_What needs to be done_. Drop every picture and give the entries back exactly.

===== Supplied data

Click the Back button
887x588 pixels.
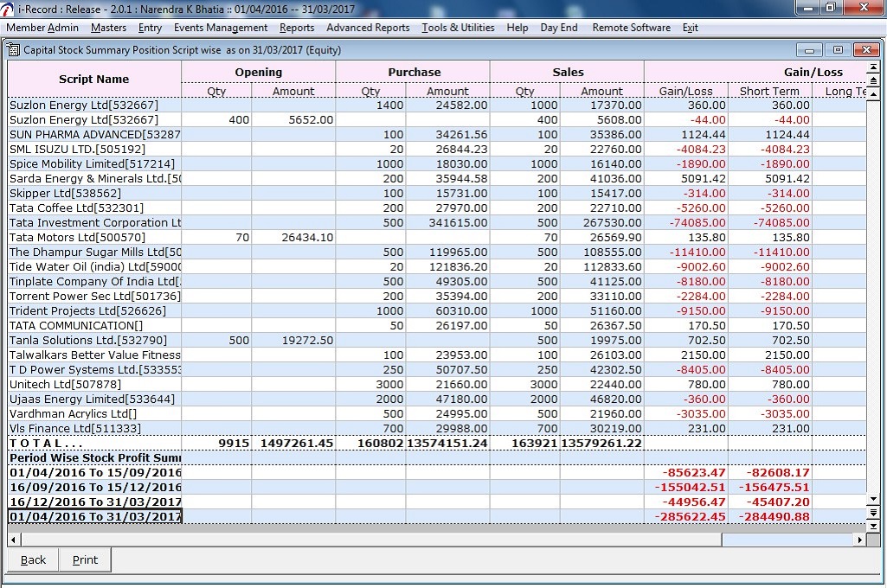pos(33,559)
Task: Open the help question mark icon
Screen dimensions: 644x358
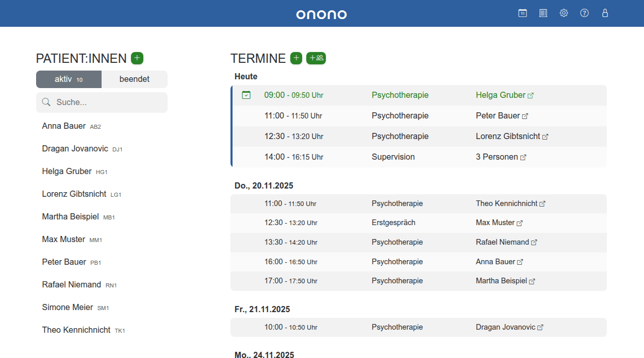Action: click(x=584, y=13)
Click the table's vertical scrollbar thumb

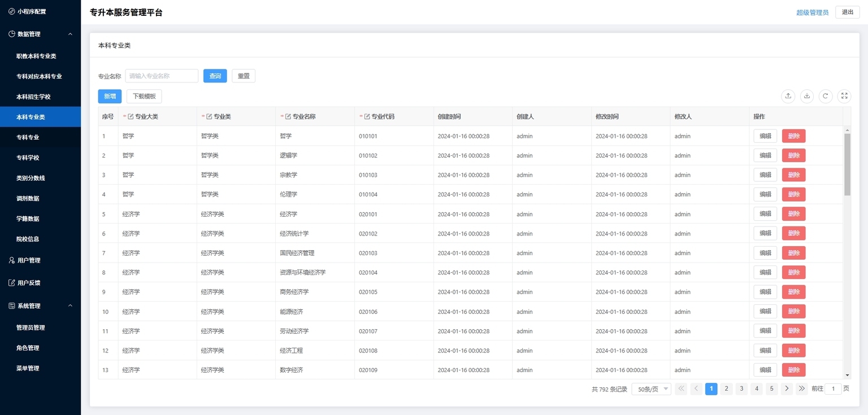click(847, 164)
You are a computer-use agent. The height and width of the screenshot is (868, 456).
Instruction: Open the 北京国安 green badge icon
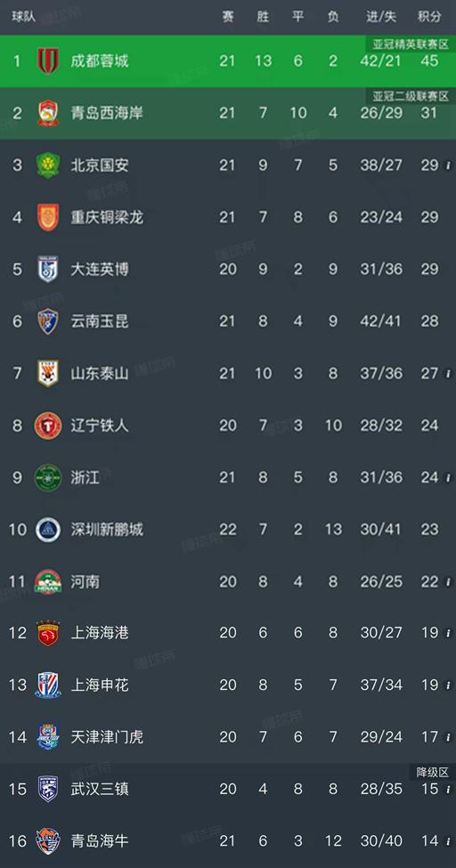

==========

_Your solution_.
Click the Back button
887x588 pixels.
pos(33,559)
Task: Open the help question mark icon
Screen dimensions: 644x358
Action: click(x=584, y=13)
Click the table's vertical scrollbar thumb

click(847, 164)
You are a computer-use agent. The height and width of the screenshot is (868, 456).
Instruction: Open the 北京国安 green badge icon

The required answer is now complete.